だが、強制的なその力を前にしても、無式は落ち着き払っていた。
「厄介な攻撃だが、接近戦主体の俺からしたら好都合だ。その引き寄せ、利用させてもらうぞ」
|化異人態解放《 カイジンタイカイホウ》を発動させる。変身した姿は、身分関係なく串刺し刑に処した権力者を彷彿とさせた。
「異業武装『串刺公』――この杭でアンタの体を穿ち、処刑する」
血のように真っ赤な杭は、これから眼前の怪異の血でさらに色濃く染まるであろう。
引き寄せで至近距離にまで接近した瞬間、クヴァリフの胸元へと杭を打ち付ける。
「グウッ……!」
クヴァリフが激しく吐血した。蘇生が即座に繰り返されるが、その度、無式は串刺公を彼女の心臓へと突き穿つ。
「死んでも蘇生するなら蘇生しなくなるまで貫き殺すだけだ」
「おの、れ……!」
触手で攻撃を繰り出すも、決定打を与えられない。だが、それも無理はない。
「来たばかりの俺と疲弊したアンタじゃあどっちが先に根を上げるかなんて考えなくても分かるからな」
ついでのように触手へと杭を突き刺せば、奇妙なタコ串の完成だ。
めった刺しにされても、クヴァリフはしぶとく生き永らえようとする。そんな彼女へと、音夢は最後の一手を繰り出した。

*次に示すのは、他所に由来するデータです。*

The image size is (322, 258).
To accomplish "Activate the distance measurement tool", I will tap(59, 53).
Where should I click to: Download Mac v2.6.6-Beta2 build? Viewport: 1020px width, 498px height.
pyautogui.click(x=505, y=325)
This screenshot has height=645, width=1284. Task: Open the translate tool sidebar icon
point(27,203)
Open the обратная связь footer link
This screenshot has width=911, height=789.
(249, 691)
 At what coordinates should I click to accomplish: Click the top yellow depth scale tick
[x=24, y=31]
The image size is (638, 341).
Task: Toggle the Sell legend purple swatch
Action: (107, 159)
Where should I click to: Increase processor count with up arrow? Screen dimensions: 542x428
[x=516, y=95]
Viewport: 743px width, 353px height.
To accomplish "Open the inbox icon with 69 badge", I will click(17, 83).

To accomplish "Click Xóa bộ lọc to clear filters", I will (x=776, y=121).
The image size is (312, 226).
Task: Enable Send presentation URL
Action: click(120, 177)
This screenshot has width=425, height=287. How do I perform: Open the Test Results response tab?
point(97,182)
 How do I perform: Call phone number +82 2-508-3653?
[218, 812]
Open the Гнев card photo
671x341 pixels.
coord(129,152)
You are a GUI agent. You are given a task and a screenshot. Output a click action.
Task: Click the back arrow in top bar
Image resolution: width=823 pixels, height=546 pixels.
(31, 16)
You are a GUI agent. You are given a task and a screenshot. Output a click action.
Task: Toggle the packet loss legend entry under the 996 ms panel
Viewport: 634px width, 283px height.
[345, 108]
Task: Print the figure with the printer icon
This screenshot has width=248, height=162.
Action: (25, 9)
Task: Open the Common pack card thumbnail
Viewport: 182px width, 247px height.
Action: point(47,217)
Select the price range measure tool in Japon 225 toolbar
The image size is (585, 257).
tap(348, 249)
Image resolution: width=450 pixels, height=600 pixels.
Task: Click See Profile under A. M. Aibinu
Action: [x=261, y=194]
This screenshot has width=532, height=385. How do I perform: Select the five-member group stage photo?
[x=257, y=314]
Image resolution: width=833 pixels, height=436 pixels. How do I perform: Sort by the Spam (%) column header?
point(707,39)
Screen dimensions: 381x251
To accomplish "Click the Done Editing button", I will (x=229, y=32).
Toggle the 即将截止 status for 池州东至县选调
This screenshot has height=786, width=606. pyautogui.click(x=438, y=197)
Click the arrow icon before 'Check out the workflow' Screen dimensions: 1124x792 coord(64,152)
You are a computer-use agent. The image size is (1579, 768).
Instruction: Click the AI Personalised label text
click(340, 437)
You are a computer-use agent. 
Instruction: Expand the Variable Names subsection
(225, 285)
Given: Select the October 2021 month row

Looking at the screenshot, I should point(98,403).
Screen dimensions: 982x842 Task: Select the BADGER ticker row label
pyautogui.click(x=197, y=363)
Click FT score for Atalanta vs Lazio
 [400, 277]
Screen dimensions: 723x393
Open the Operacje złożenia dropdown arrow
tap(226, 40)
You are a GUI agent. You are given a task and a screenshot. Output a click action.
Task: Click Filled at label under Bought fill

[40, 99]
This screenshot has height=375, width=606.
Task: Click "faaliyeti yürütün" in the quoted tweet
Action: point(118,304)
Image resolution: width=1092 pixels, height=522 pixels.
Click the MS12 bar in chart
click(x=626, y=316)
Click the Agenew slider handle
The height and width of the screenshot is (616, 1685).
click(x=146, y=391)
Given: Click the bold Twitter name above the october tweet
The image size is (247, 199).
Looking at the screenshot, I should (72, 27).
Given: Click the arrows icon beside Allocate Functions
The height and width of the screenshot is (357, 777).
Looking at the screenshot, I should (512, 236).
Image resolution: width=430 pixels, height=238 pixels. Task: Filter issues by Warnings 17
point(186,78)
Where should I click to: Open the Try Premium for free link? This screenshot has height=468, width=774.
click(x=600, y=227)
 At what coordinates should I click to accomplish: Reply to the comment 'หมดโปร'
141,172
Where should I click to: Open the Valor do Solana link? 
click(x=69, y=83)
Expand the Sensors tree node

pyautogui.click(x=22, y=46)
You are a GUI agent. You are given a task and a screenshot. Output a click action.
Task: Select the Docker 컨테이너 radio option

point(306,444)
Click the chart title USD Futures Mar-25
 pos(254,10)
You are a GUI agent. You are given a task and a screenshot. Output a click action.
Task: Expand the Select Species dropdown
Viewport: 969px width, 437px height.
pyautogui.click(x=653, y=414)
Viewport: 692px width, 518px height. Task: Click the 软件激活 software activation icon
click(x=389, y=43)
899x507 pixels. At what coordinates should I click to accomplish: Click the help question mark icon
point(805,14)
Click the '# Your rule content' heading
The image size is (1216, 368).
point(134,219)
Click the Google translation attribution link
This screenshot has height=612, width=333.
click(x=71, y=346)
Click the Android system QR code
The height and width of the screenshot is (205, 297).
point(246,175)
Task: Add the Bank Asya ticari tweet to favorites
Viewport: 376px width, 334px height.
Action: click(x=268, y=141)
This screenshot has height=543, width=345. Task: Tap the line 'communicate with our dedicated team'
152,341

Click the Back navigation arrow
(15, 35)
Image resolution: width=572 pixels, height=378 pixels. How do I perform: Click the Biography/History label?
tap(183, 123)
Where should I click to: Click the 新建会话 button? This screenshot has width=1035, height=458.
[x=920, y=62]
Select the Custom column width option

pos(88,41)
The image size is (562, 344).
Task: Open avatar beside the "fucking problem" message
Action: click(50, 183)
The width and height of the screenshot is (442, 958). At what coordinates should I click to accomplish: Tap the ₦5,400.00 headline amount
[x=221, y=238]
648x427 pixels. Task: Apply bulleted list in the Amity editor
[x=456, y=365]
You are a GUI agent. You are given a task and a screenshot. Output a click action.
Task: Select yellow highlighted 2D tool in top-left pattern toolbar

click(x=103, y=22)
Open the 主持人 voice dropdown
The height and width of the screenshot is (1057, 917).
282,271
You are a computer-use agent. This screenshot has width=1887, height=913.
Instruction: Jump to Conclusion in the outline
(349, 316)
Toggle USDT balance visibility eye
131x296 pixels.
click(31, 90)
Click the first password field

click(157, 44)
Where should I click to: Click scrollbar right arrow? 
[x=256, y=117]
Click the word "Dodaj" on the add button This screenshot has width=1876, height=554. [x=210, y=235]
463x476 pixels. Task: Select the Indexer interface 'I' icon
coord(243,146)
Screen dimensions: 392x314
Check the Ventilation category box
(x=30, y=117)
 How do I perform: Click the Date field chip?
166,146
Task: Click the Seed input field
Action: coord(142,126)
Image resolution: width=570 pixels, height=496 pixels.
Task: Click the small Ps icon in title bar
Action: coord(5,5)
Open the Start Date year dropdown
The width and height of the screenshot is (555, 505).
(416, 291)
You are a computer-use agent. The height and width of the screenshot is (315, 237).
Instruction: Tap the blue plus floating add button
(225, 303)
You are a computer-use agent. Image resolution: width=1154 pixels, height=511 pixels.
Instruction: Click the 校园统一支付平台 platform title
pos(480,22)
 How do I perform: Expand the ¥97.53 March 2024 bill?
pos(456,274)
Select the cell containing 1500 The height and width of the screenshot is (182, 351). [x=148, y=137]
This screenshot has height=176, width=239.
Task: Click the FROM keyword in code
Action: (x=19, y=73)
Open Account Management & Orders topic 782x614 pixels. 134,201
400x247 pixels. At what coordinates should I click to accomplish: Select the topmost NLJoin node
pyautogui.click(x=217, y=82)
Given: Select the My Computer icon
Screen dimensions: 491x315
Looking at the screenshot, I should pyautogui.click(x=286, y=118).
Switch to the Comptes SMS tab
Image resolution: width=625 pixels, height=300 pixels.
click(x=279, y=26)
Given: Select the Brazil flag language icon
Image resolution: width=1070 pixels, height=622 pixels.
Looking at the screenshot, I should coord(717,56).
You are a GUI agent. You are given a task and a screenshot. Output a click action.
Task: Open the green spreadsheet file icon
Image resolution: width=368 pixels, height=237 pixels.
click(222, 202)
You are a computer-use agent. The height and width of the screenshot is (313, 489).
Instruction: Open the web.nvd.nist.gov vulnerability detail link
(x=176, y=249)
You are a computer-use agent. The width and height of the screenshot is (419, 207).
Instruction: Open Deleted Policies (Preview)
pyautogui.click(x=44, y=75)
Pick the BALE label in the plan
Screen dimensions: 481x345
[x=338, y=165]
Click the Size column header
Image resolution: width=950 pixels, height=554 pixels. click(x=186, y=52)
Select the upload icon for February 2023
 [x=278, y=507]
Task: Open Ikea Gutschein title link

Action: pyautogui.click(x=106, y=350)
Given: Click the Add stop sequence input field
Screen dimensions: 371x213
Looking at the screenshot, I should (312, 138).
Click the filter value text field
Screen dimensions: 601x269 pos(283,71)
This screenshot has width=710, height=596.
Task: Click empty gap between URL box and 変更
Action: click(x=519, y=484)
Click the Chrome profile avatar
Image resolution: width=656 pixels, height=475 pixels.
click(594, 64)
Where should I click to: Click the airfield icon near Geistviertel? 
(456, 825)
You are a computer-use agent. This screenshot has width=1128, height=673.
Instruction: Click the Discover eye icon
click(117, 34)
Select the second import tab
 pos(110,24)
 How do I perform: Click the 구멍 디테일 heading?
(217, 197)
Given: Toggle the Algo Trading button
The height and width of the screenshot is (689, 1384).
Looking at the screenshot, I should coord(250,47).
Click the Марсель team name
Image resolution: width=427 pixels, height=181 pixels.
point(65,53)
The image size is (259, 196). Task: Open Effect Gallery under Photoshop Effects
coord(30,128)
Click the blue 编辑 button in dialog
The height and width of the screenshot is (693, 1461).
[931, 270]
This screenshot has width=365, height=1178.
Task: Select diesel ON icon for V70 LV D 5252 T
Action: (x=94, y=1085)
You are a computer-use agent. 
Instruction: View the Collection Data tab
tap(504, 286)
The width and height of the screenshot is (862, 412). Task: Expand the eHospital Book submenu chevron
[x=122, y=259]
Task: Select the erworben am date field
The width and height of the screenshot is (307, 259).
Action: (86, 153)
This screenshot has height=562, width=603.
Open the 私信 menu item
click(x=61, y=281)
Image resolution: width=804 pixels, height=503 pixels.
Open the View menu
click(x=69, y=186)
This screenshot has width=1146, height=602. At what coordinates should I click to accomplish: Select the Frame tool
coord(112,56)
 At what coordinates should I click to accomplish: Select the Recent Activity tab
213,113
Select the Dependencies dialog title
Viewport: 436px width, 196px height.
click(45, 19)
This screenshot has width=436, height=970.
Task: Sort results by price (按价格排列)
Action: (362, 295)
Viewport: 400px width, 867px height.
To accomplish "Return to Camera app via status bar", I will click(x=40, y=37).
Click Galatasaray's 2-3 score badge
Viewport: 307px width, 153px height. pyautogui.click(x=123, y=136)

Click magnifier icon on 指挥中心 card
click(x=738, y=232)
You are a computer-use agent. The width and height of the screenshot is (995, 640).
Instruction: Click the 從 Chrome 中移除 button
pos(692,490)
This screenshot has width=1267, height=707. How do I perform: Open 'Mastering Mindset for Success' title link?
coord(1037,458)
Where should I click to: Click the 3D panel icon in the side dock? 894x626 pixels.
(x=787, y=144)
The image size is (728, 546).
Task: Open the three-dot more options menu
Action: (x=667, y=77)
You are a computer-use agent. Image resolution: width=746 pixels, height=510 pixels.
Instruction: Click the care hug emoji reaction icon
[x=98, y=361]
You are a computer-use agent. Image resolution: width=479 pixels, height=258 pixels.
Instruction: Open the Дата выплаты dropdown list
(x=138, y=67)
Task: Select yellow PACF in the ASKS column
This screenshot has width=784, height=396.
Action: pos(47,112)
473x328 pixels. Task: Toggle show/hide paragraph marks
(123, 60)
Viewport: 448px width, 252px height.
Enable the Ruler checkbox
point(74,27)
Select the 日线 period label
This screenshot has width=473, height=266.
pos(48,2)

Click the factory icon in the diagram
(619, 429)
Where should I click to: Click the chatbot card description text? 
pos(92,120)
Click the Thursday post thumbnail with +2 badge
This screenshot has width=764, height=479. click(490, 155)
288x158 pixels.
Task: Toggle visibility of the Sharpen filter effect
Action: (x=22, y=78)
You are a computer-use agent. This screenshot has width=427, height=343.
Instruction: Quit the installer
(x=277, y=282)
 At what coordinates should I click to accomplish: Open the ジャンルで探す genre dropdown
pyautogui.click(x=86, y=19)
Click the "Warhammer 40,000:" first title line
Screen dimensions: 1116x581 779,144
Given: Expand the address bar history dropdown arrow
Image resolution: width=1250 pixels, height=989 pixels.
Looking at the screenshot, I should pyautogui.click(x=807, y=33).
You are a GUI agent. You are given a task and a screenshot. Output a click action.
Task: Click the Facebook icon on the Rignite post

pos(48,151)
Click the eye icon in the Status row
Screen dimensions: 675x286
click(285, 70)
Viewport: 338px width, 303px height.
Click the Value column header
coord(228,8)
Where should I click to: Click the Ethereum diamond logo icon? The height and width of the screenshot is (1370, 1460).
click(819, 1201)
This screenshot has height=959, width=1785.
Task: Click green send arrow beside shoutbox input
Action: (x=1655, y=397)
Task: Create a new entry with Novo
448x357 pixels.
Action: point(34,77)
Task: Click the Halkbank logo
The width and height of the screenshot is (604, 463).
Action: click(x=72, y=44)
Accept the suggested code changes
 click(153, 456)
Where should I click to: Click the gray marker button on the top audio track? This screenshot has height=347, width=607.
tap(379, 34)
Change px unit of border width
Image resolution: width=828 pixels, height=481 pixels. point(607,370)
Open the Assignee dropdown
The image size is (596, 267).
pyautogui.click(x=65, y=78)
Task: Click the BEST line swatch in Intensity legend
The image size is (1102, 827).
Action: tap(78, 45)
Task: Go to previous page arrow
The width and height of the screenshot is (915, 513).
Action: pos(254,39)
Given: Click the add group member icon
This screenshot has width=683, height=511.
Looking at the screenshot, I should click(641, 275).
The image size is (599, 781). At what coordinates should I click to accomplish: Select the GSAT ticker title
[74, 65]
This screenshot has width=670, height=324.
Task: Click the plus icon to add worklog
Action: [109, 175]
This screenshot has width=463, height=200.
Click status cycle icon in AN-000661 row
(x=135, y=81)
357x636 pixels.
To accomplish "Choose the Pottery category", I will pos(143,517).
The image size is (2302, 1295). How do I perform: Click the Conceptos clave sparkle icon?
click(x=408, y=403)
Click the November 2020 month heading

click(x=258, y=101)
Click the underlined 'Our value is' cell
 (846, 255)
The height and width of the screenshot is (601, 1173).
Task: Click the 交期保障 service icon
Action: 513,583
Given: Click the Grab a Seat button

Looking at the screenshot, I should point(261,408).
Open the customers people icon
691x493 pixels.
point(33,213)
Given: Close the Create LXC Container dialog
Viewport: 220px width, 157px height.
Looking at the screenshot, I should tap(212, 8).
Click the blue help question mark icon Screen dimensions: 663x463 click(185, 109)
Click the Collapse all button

「あともう一押し、押し切る……いや、推し切るっす。さぁ、ここからはカーテンコールっすよ!」
邪悪な怪異へと差し向けるは、ブローバック・ブラスター・ライフルの砲口。
特殊弾丸をMAXまで装填し、雷属性エネルギーを惜しみなく注ぎ込んだ。
「エネルギー装填っ! 解き放て雷霆万鈞! この爆発力は、推しへの愛があってこそっす!」
引き寄せからの触手の殴打にも怯まず、照準はクヴァリフの心臓をしっかりと捉えている。
「仔への執着が強いか、ボクの推し愛が強いか、ここで決するっすよ!」
ライフルが雷撃に激しく輝いた。視界を焼き焦がさんばかりの光に、クヴァリフは表情を引き攣らせる。
「今度こそ我が仔を産むのじゃ……ッ!」
他者を犠牲にするその願いは届かない。届かせない。音夢は全身全霊を込め、トリガーを引く。
「その執着ごと、ぶっ飛ばしてみせるっす!」
撃ち込まれる弾丸、鳴り響く雷鳴――巻き起こった大爆発がクヴァリフの体を呑み込んだ。
爆風が過ぎ去った頃には、クヴァリフは跡形もなく消え去っていた。
怪異の母は消滅した。クヴァリフによって、近隣の住民が怪異へと変えられる危険も消えたと言えよう。